Elphir und Erchirion starrten ihn verblüfft an, als er in einfacher Waldläufertracht aus seinen Gemächern zurückkam. In Windeseile stellte Aragorn einen Rettungstrupp zusammen. Dann zogen sie los. Der König ritt an der Spitze des kleinen Zuges. Als er unten am Tor den Menschenauflauf sah, wunderte er sich zunächst. Und als er Éomer und Éowyn darunter erblickte, noch mehr.
„Was ist geschehen?" fragte Aragorn Éowyn, die immer noch Faramirs Pferd an den Zügeln hielt.

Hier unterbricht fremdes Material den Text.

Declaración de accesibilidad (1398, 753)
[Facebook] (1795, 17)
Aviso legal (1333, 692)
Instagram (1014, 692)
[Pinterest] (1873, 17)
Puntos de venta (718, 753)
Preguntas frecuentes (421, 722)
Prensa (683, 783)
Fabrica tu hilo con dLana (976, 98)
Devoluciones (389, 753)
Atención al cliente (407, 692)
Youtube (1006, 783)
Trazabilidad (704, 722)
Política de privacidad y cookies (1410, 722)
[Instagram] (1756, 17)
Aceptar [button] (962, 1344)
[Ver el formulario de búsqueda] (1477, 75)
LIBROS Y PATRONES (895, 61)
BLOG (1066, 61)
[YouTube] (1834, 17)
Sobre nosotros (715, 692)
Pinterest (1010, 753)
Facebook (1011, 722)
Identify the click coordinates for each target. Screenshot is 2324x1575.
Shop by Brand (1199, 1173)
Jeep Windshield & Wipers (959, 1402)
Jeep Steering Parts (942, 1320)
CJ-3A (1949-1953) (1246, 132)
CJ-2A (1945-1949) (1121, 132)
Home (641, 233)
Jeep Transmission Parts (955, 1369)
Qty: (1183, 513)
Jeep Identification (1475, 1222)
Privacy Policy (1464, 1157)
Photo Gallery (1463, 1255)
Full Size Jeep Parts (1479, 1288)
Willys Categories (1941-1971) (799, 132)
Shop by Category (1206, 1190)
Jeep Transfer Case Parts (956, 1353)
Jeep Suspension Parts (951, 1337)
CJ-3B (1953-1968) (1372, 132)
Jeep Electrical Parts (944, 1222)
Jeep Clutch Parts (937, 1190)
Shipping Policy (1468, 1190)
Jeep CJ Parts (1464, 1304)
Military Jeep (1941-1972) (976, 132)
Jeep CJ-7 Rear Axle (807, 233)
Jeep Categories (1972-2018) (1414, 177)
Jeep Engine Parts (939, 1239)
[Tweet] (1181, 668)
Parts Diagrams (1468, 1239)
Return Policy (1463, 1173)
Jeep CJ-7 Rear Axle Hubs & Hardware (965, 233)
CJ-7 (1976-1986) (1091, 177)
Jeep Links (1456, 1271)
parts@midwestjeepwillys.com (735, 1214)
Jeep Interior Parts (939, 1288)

Auch der König erkannte jetzt das Pferd. Erschrocken fuhr er sich mit einer Hand über den Mund.
„Die Haradhrim haben Faramir wahrscheinlich jetzt auch in ihrer Gewalt,"sagte Éowyn mit mühsam beherrschter Stimme.
„Dann haben wir keine Zeit mehr zu verlieren,"murmelte Aragorn.
„Ich reite mit!" rief Éowyn sofort.
„Nein!"schrien Aragorn und Éomer wie aus einem Munde.
Die junge Eorlinga zuckte zusammen, als die Beiden sie so laut anschrien.
„Hast du nicht mit jemanden noch ein Hühnchen da oben zu rupfen?"fragte Éomer und deutete hinauf zur Zitadelle.
Éowyn lächelte grimmig:
„Allerdings!"
Sie trieb Windfola voran und verschwand alsbald zwischen den Häusern.